These numbers, which are basically the same as those in 1976, show a decline from the numbers of the early 2000s, meaning that after several years of good news of rising marriage rates, we are now heading back in the wrong direction of nearly 50 years ago.
Thus, while we need to be concerned about the drop in young people who think they will be married someday as well as our continually dropping fertility rate, there is a silver lining. The birth rates among unmarried women have now dropped to their lowest level since 1987. Perhaps America’s crisis of single parenthood is beginning to ebb.
Mr. Brown writes, “America’s fertility crisis ... may end up helping bring our outlier status of being the nation with the most kids raised in single-parent homes back in line with international norms.”
He concludes: “Like it or not, Americans will be having fewer babies for the foreseeable future. This brings with it real concerns—economically, socially, and politically. Yet we should be provisionally grateful that our low fertility future seems likely to be the version that treats becoming a parent as something worth being undertaken prudently, rather than one that seeks to further divorce parenthood from marriage.”
So let’s go back to the study about the attitudes of current-day high school students toward marriage.
It would seem to me that if we can reverse the downward trend of young people who believe they will get married, then they will get married sooner and consequently be likely to have more children, thus making a major dent in our current fertility decline. And those children who are born will be raised in stable, two-parent homes.
That authenticity is going to come through marriage and family, which will then have positive ramifications for our society as a whole.
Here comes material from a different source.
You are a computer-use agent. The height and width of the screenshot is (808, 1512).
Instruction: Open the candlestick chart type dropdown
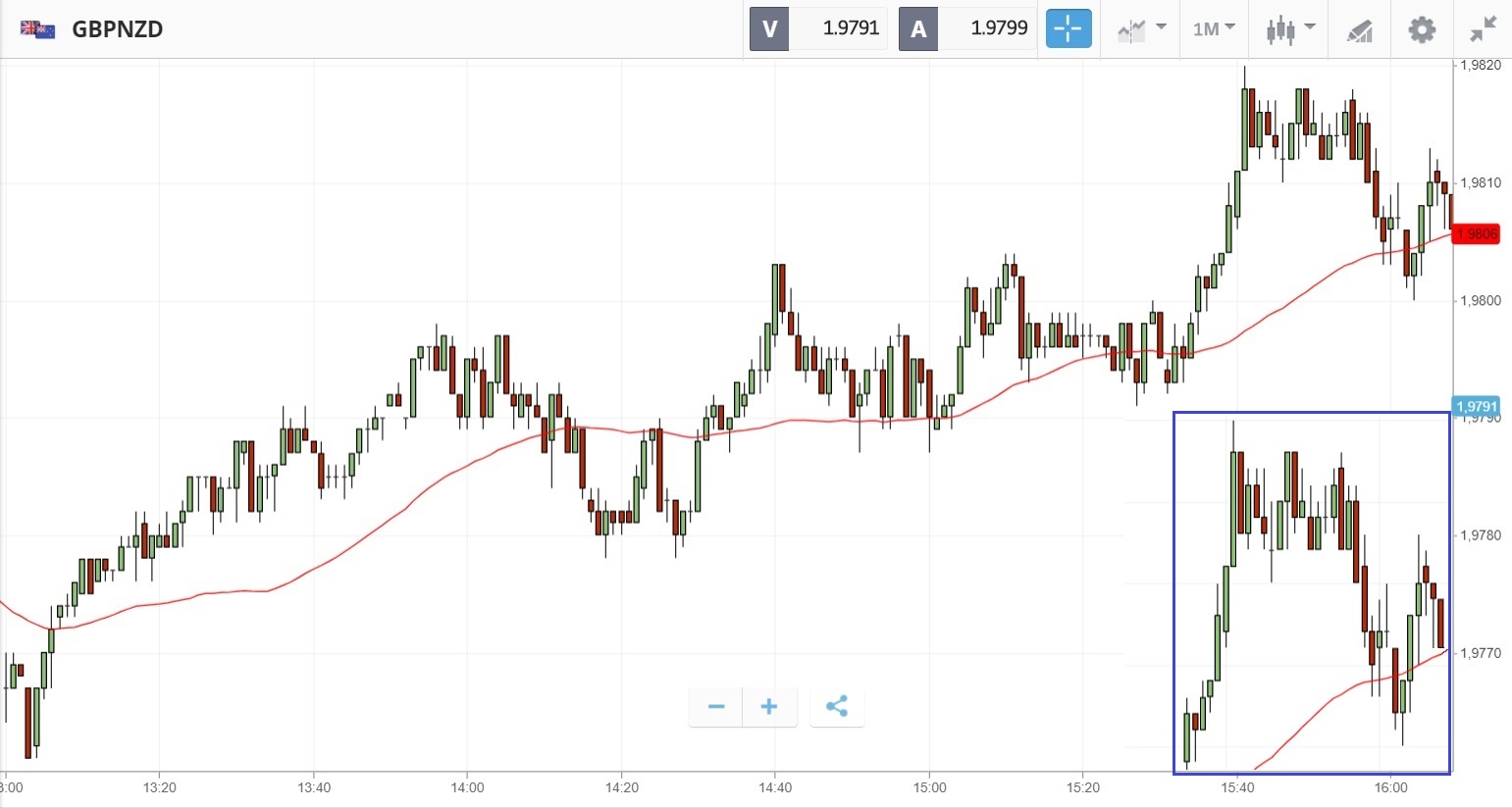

Perhaps those young people who are now choosing to wait until they are married to have children have realized that love and marriage are important after all.
To slightly modify Sinatra’s lyrics, “they go together with a baby carriage.” It is my hope that those presently in high school will awaken to that same realization and find that fulfillment comes through rejecting the current culture that tells them the opposite.
That would be a win-win-win, for individuals, children, and society—bringing with it the benefits needed for all to flourish and thrive.